WEIRD! New Survey reveals South Africans fear retirement more than death

WEIRD! New Survey reveals South Africans fear retirement more than death


A survey by Debt Rescue has revealed that 40% of South Africans are more terrified at the prospect of retirement than they are of death.

The survey involved over 1,900 individuals in South Africa, ranging in age from 25 to 65 years.

According to the debt review firm, the research reveals a landscape of worry and obstacles related to retirement planning.

The challenge of saving for retirement is partly a consequence of the elevated cost of living, unemployment, and individual debt burdens.

Debt Rescue CEO, Neil Roets, emphasized that numerous South Africans find it challenging to cover their daily expenses, let alone allocate funds for retirement savings.

“The reality is that many South Africans are simply not able to put money away right now because of the relentless cost-of-living increases they have had to absorb over the past few years and are relying on credit just to make it through the month,” he stated.

Also, “The roadblocks to saving for retirement are led by the high cost of living, followed by unemployment or unstable income and high personal or household debt.”

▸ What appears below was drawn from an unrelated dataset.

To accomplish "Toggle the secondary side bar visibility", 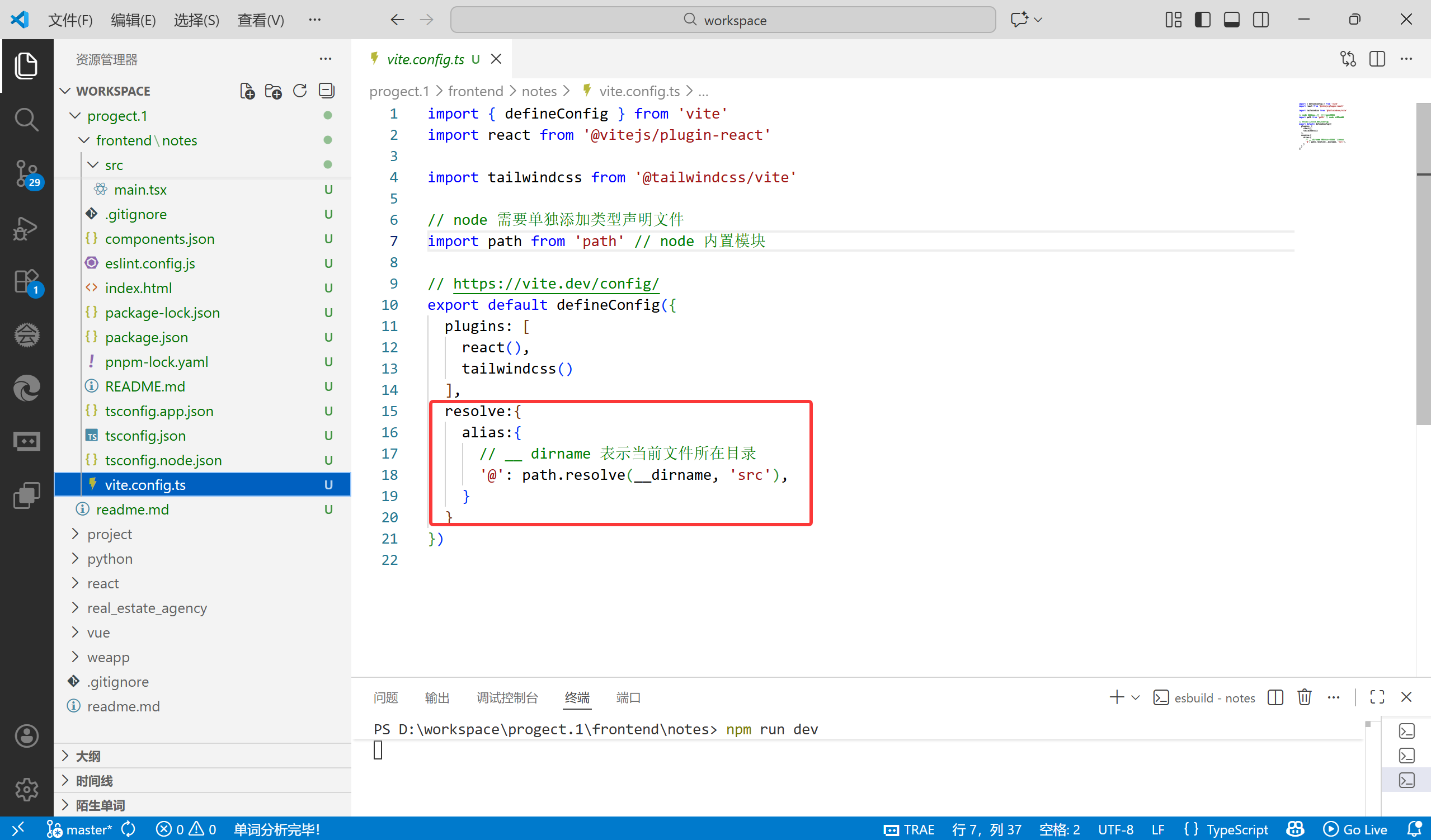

In 2023, the top priorities for respondents are income security (63%), followed by cutting expenses (58%), and paying off debt (52%).

In contrast, only 33% of those surveyed consider securing their investments a priority, while 34% prioritize creating an emergency savings fund.

Another concerning revelation from the Debt Rescue Survey is that a significant 59% of participants admitted to being entirely unprepared for retirement, lacking both savings and a retirement plan.

Only 4% felt they were fully geared up for retirement, despite almost half (47%) of South Africans listing a comfortable retirement as their primary savings goal, according to the Old Mutual survey.

This implies that a majority of South African adults may face the necessity of retiring later than expected, the possibility of being unable to retire altogether or having to depend on their families for financial support during their retirement years.

“Of course, we understand that South Africans struggle to meet daily costs, never mind setting aside money for retirement savings. My advice is to consult a financial adviser who can guide you on how to make a smart investment, no matter how small, that can help you make your money grow,” he said.

According to Roets, a sound financial management plan is another way to gain greater control over your finances and cultivating a habit of saving for the future, even starting off with just a few rands a month, can set you on the road to a comfortable retirement.